Tuesday, May 06, 2008
Today is smoke-free day 324. Today Heads or Tails today is all about HEADS - Mother. I could easily have said nothing instead of coming off as just totally depressing beyond what's necessary. I could have chosen not to do my annual wallowing right here in public, and perhaps that would have been a better decision. But I try to be real, and the truth is that this one word, Mother, has impacted my life and shaped who I am today perhaps more than any other single word. When I saw it, I couldn't bring myself to say nothing. Perhaps this is inappropriate and too heavy, but this is my blog, and this is me. I do love to entertain, but I do not love to pretend.

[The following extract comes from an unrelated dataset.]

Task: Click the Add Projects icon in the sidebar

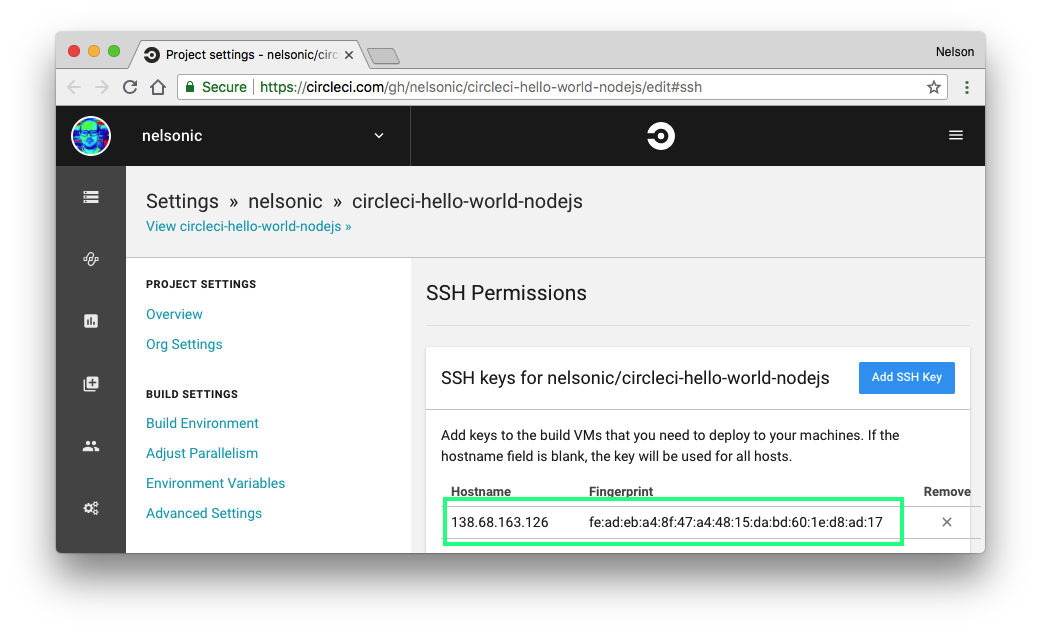Action: coord(91,384)
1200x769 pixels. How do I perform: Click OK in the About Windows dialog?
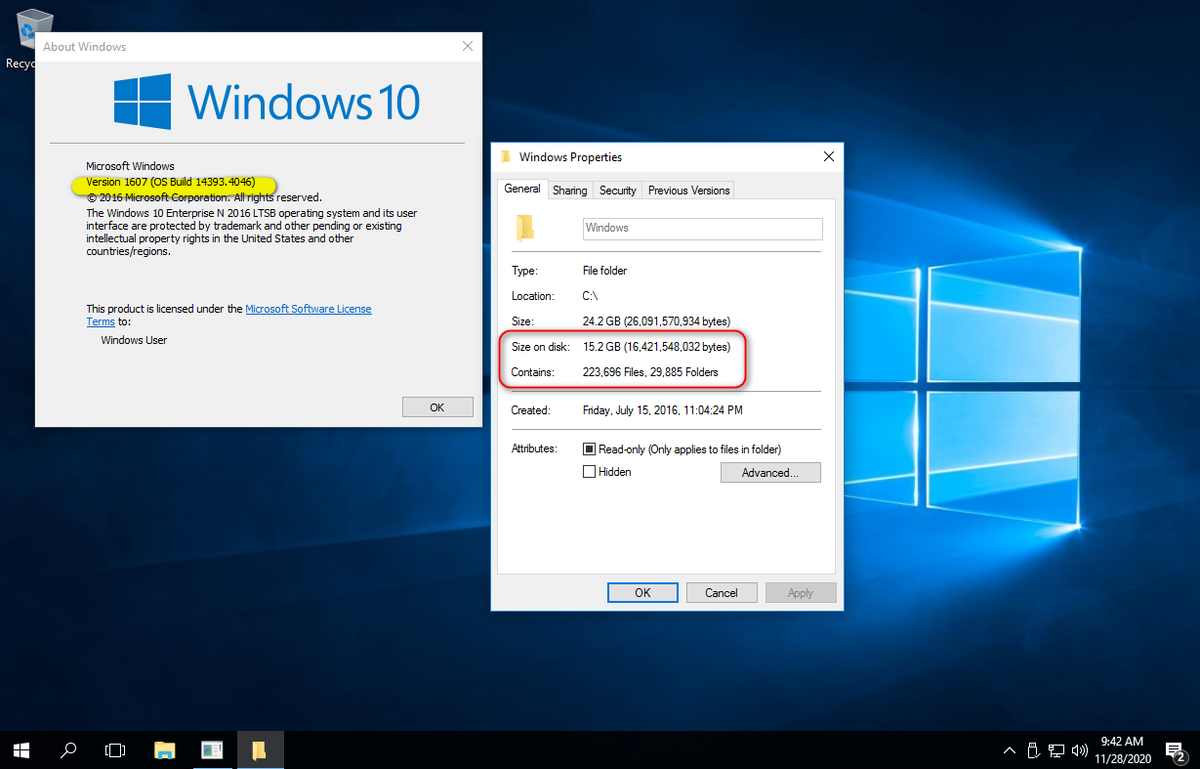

Chicken shit disclaimer done, onto my take on the theme.
I would give my eye teeth
to be thoroughly annoyed
with my mother over something
I would give my left ear (and my everything)
to be kept awake all night long
by a toddler whining incessantly over something
I would give my whole heart
to have a mother, a child
(boy, girl, cute, ugly, don't care)
instead of filling the gaping void with something
From nothing, going nowhere.
A sad and self-pitying mantra.
How I'd give anything for either to be
I like to pretend that somewhere
my mom looks after the baby
whose mom I almost got to be,
but without real belief anymore, that, too, is (almost)
Most days of the year I won't go here
into the great big wallow
because it's whiny and unattractive, though not entirely
Still, I allow myself a day or three
dictated by the strictarian calendar
to hurt badly as long as I keep perspective
that all else that is good* is not
*P.S. There is a lot of the "all else" that is truly good.